• _Data entries_

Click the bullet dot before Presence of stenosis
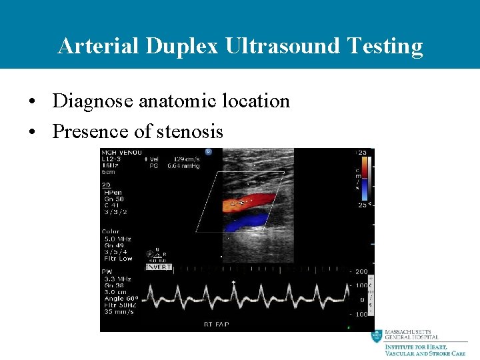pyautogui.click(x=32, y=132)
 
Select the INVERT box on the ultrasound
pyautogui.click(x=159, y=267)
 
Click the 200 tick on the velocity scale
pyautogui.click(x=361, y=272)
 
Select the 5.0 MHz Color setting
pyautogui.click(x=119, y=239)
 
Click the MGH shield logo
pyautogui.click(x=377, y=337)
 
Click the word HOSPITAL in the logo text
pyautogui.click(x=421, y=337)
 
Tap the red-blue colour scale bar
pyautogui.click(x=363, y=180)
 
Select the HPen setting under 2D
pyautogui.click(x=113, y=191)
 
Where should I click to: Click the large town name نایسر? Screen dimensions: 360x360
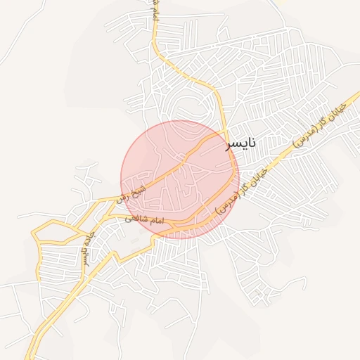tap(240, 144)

--

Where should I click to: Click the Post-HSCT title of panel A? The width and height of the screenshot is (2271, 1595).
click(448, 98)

• _Task directions_
Retype the part of the records that opens with the line containing "Click the MGH shield logo" and closes with the line containing "tap(240, 144)", keeping both of those lines and leaving out the pictures.

• _Output for this exercise_
Click the MGH shield logo
pyautogui.click(x=377, y=337)
 
Click the word HOSPITAL in the logo text
pyautogui.click(x=421, y=337)
 
Tap the red-blue colour scale bar
pyautogui.click(x=363, y=180)
 
Select the HPen setting under 2D
pyautogui.click(x=113, y=191)
 
Where should I click to: Click the large town name نایسر? Screen dimensions: 360x360
tap(240, 144)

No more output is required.